Dalam penelitian ini, tokoh ketiga binatang peliharaan I Ceker Cipak yaitu anjing, kucing, dan tikus melakukan aksinya untuk mengambil cincin emas

permata ajaib yang asli dan mengembalikan cincin emas permata ajaib yang palsu di rumah tukang emas tadi. Pada saat itu, malam sudah larut. Ketika hari mulai pagi, mereka berhasil mendapatkan cincin emas asli tersebut. Bukti pada fungsi kemenangan terdapat pada kutipan (9) berikut ini.

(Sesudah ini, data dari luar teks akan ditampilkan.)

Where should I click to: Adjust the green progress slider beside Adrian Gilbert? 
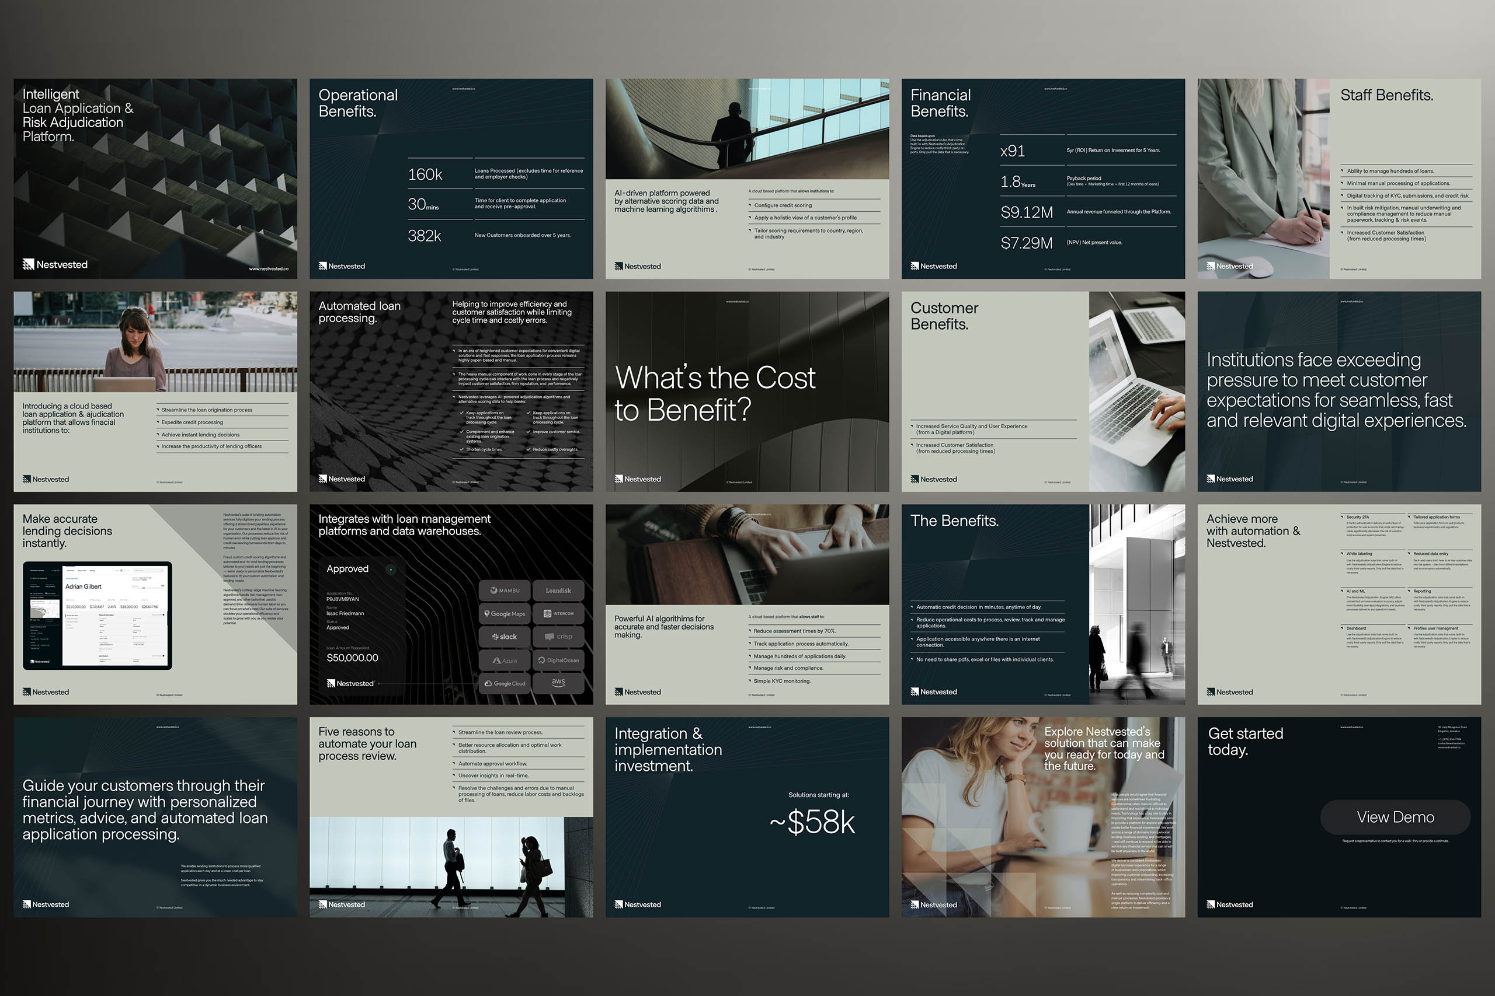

(9) Malam telah larut, ketiga binatang peliharaan Ceker Cipak itu keluar menuju rumah tukang emas. Sesampai di sana, kucing berjaga-jaga di pintu, dan anjing di tangga. Tikus segera masuk mencari cincin tuannya. Dengan ganasnya tikus melubangi peti tempat penyimpanannya. Menjelang pagi, cincin itu sudah berada di mulut tikus. … (Daryatun, 2015 : 478)

2.4.4. Kegagalan Pertama (Liquidation)

Kemalangan mulai dihadapi, ada tawanan yang lepas, orang yang sudah mati dibunuh kemudian hidup kembali (Taum, 2011 : 131). Sebagai contoh, ada suatu kisah antara pahlawan dan musuh. Di dalam kisah itu, pahlawan menyerang musuh hanya dengan tenaga dalam dan tangan kosong. Sedangkan musuh menyerang pahlawan dengan senjata tajam seperti tombak dan keris.

Mereka saling melawan dengan sengit. Untungnya, pahlawan selalu pandai menghindar dari halauan tombak yang digunakan oleh musuh tersebut. Dengan kecerdikannya, pahlawan langsung menendang tombak itu dan patah menjadi dua.

Tiba-tiba, musuh tersebut mengeluarkan keris dan segera membunuh pahlawan itu. Naas, pahlawan tersebut justru tidak mati, melainkan bangkit kembali dan langsung membalas kejahatan si musuh. Pahlawan langsung mengambil keris dari tangan musuh saat musuh tengah lengah. Lalu pahlawan langsung membunuh musuh hingga tewas.

Dalam penelitian ini, tokoh si Tikus terlihat tengah mengembalikan cincin emas permata ajaib yang asli kepada I Ceker Cipak. Jadi, sudah jelas bahwa si tukang emas gagal untuk mewujudkan impiannya menjadi orang kaya melalui cincin emas itu. Bukti pada fungsi kegagalan pertama terdapat pada kutipan (10) berikut ini.

(10) …Saat itulah tikus, kucing, dan anjing datang. Ceker Cipak segera menyambutnya dengan gembira. Apalagi tikus memberikan cincinnya yang asli (Daryatun, 2015 : 478).